SUPPLIED MATERIAL: Begin
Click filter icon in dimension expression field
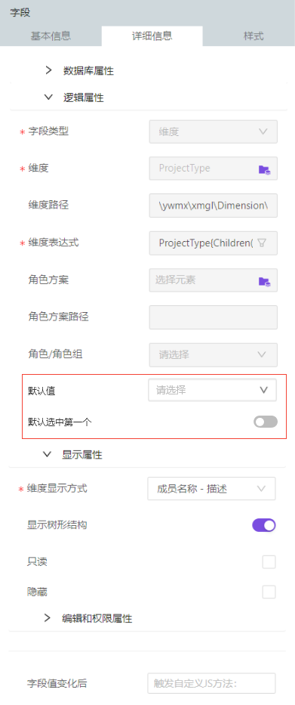This screenshot has height=705, width=295. [263, 243]
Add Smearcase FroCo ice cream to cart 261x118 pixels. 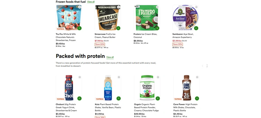point(119,28)
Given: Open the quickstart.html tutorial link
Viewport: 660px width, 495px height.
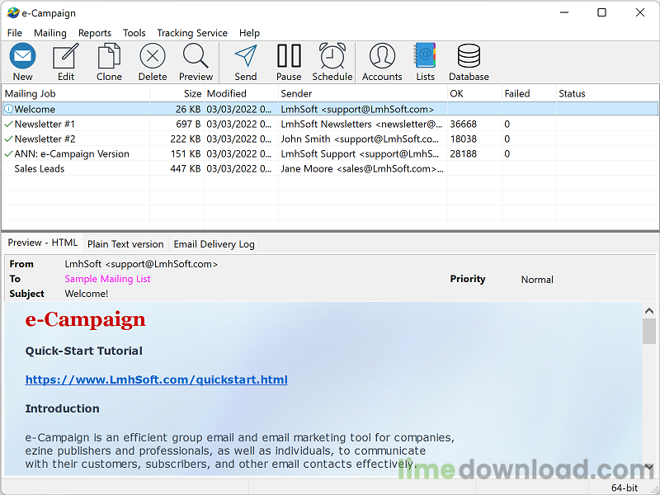Looking at the screenshot, I should [156, 380].
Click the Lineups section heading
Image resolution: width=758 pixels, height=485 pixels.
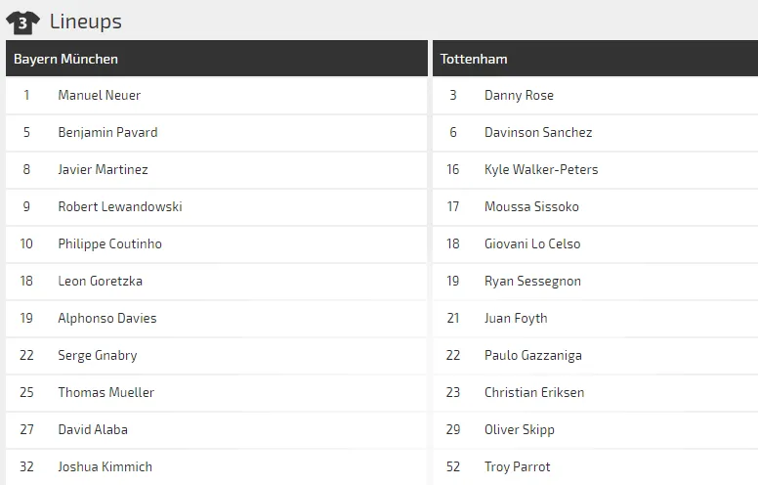click(85, 21)
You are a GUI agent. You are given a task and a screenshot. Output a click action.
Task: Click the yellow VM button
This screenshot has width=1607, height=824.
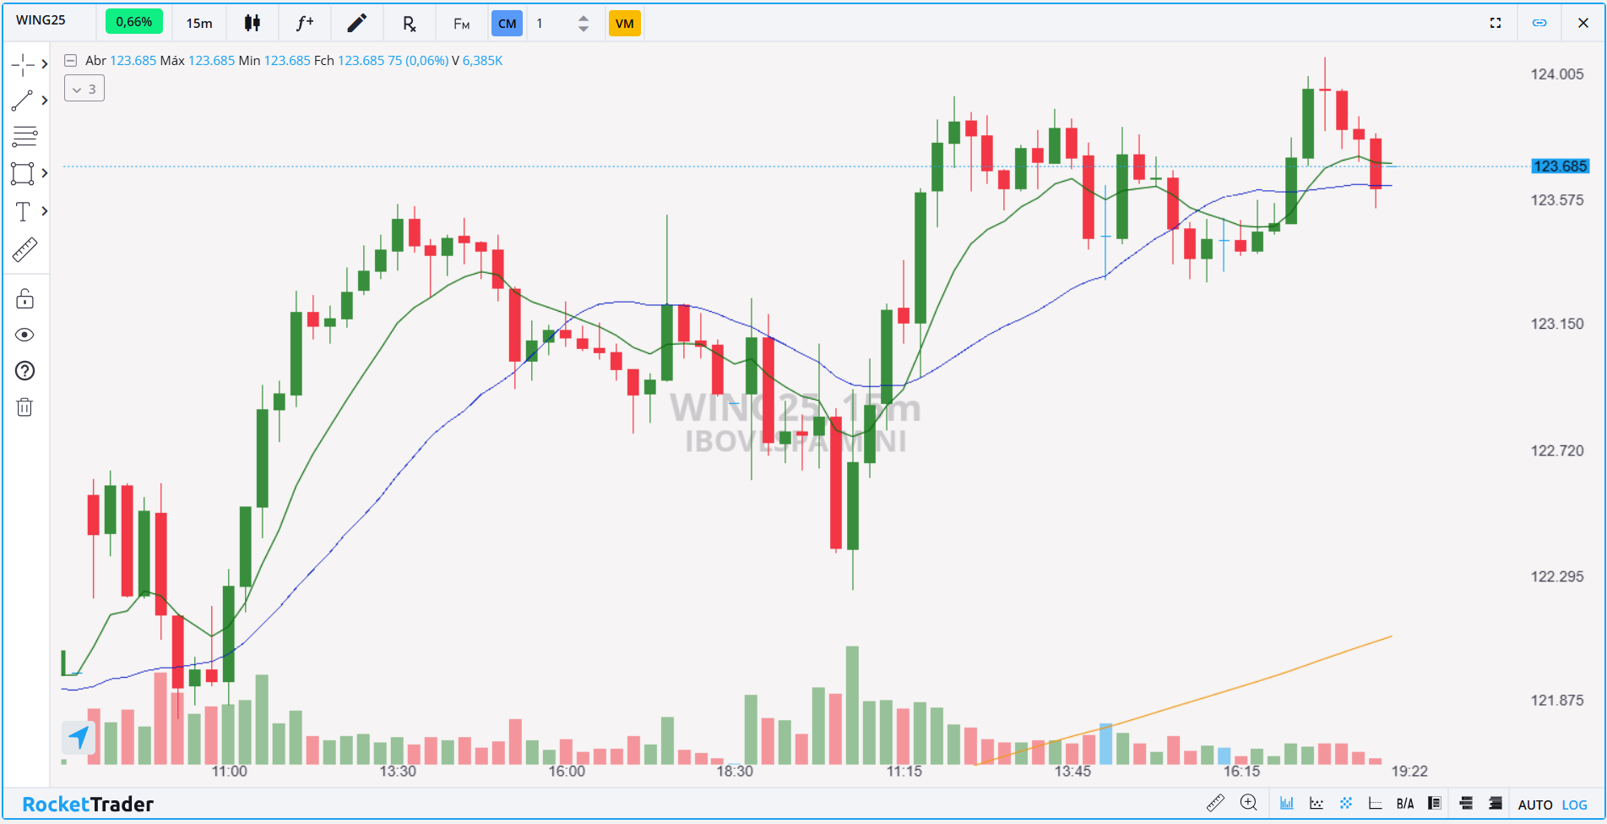pyautogui.click(x=624, y=24)
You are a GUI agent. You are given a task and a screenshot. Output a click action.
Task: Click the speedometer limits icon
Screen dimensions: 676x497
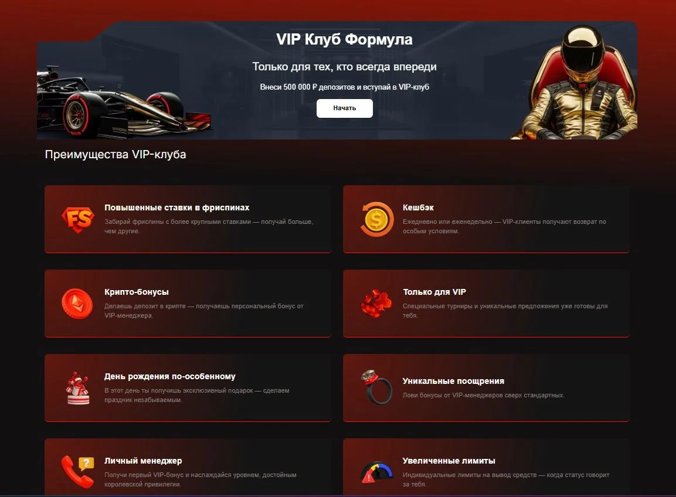(376, 472)
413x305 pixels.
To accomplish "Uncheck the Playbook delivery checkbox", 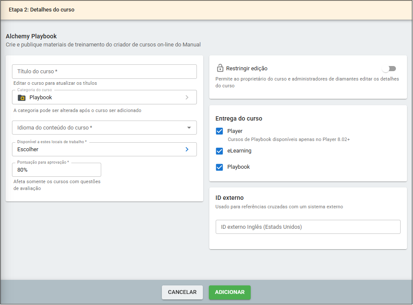I will [x=220, y=167].
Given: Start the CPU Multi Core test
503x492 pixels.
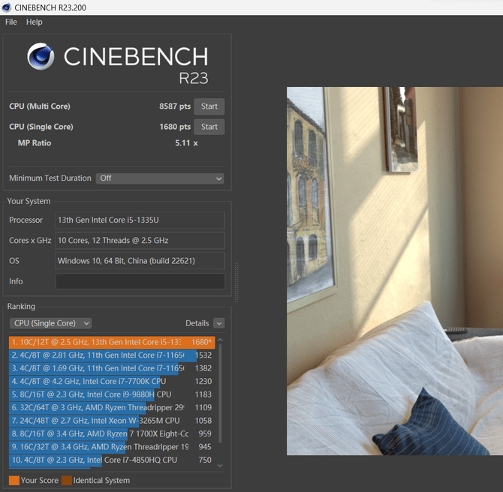Looking at the screenshot, I should point(209,107).

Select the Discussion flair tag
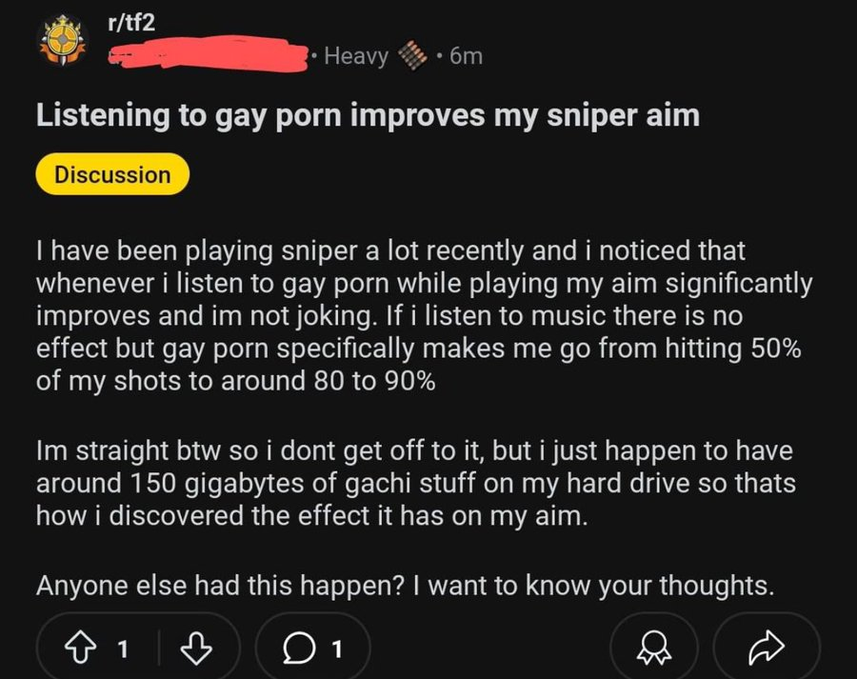click(x=112, y=174)
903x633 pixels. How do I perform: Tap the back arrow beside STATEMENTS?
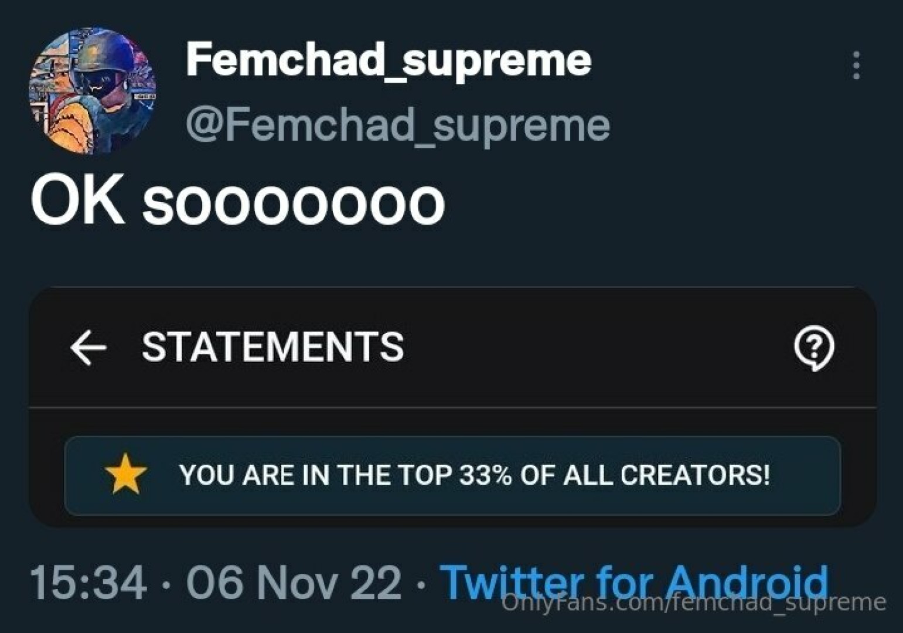[x=88, y=347]
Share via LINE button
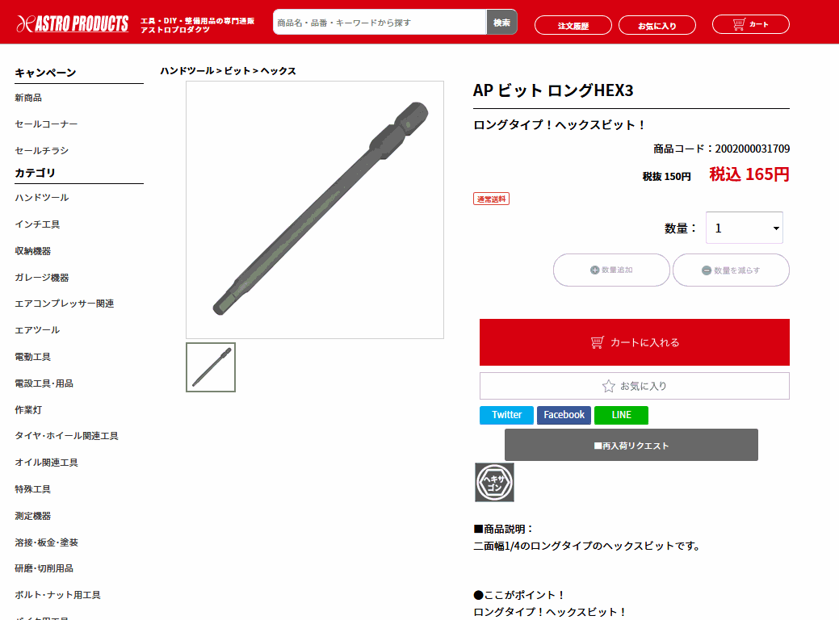Viewport: 839px width, 620px height. tap(621, 415)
SUPPLIED MATERIAL: End
• **ABOUT THIS TASK**
In the data above, find the line with "Given: Start the CPU Multi Core test" and repeat it and every line after it through the end, exactly; leave the pictures out.

• **SOLUTION TO THIS PROBLEM**
Given: Start the CPU Multi Core test
503x492 pixels.
Looking at the screenshot, I should point(209,107).

Select the Discussion flair tag
click(x=112, y=174)
903x633 pixels. How do I perform: Tap the back arrow beside STATEMENTS?
[x=88, y=347]
Share via LINE button
Viewport: 839px width, 620px height. tap(621, 415)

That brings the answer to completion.